Home Forums OpenEars Sentences, Word Order and Pauses Reply To: Sentences, Word Order and Pauses

Halle Winkler

There isn’t an answer in the form of “it’s 20% more likely” because it is dependent on the overall number of words as well as how many composed phrases were submitted to be turned into a language model. But I can tell you what is happening under the hood.

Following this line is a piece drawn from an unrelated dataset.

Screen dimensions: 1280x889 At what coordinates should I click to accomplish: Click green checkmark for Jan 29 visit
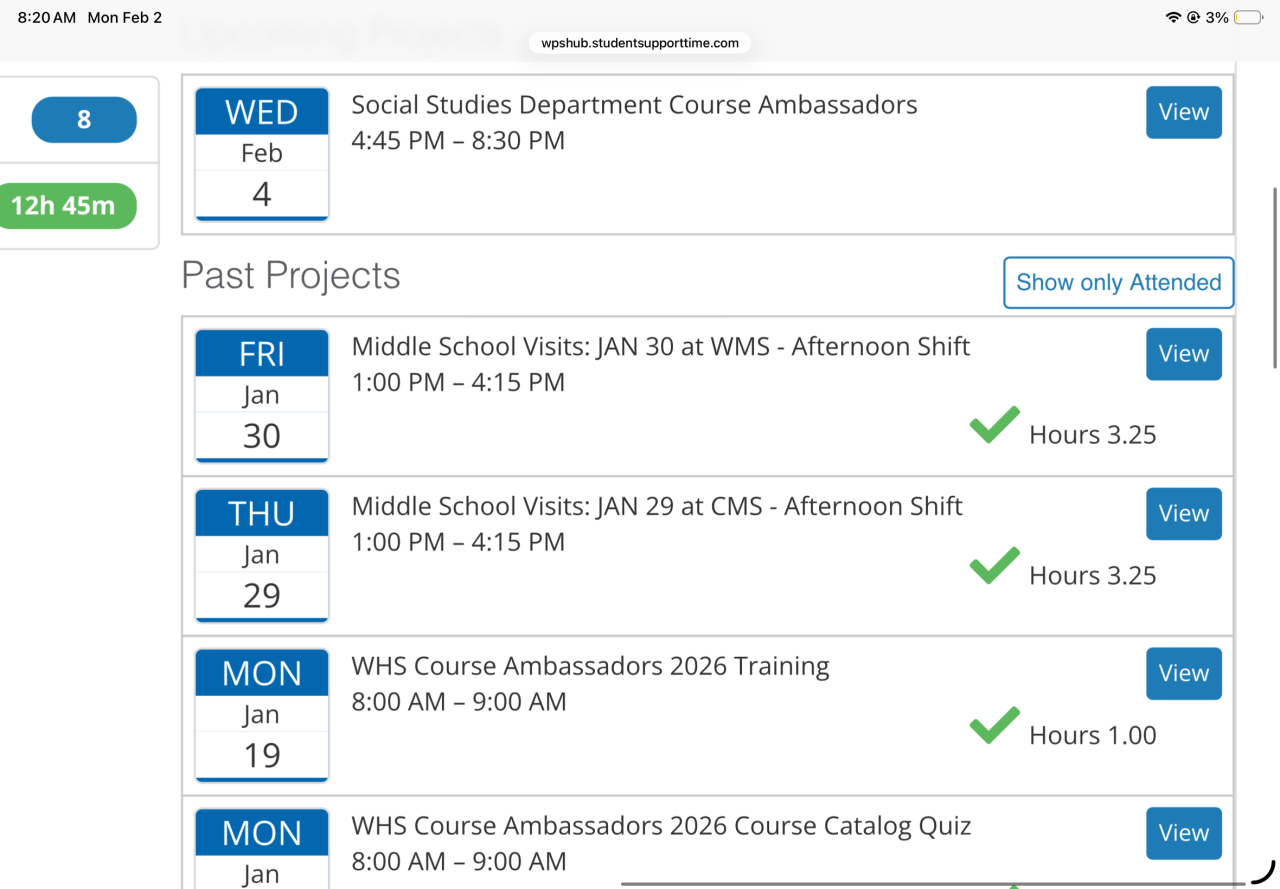coord(995,566)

Pocketsphinx as used by OpenEars takes into account unigrams (single words) bigrams (word pairs) and trigrams (word triplets) in language models. These are indicated in the language model as 1-gram, 2-gram and 3-gram and are collectively referred to as n-grams. When a set of individual words are submitted (meaning no composed phrases at all, just single words by themselves), the likelihood of each bigram and trigram is equal, meaning that all combinations of the words that can be expressed as a pair or a triplet are equally likely. When a phrase is submitted (taking yours as an example), every bigram and trigram that occurs within the phrase is more likely than word bigrams and trigrams composed of word combinations which do not appear within the phrase. The and symbols, indicating the beginning and end of an utterance, are also taken into account for probabilities so they appear in all of the n-gram sets. They are added automatically; you don’t do anything about them.

With this information in mind about how it is working, it should be possible for you to construct a test which answers your question for the specific app you are developing, which I can’t really advise you about from the info in the description.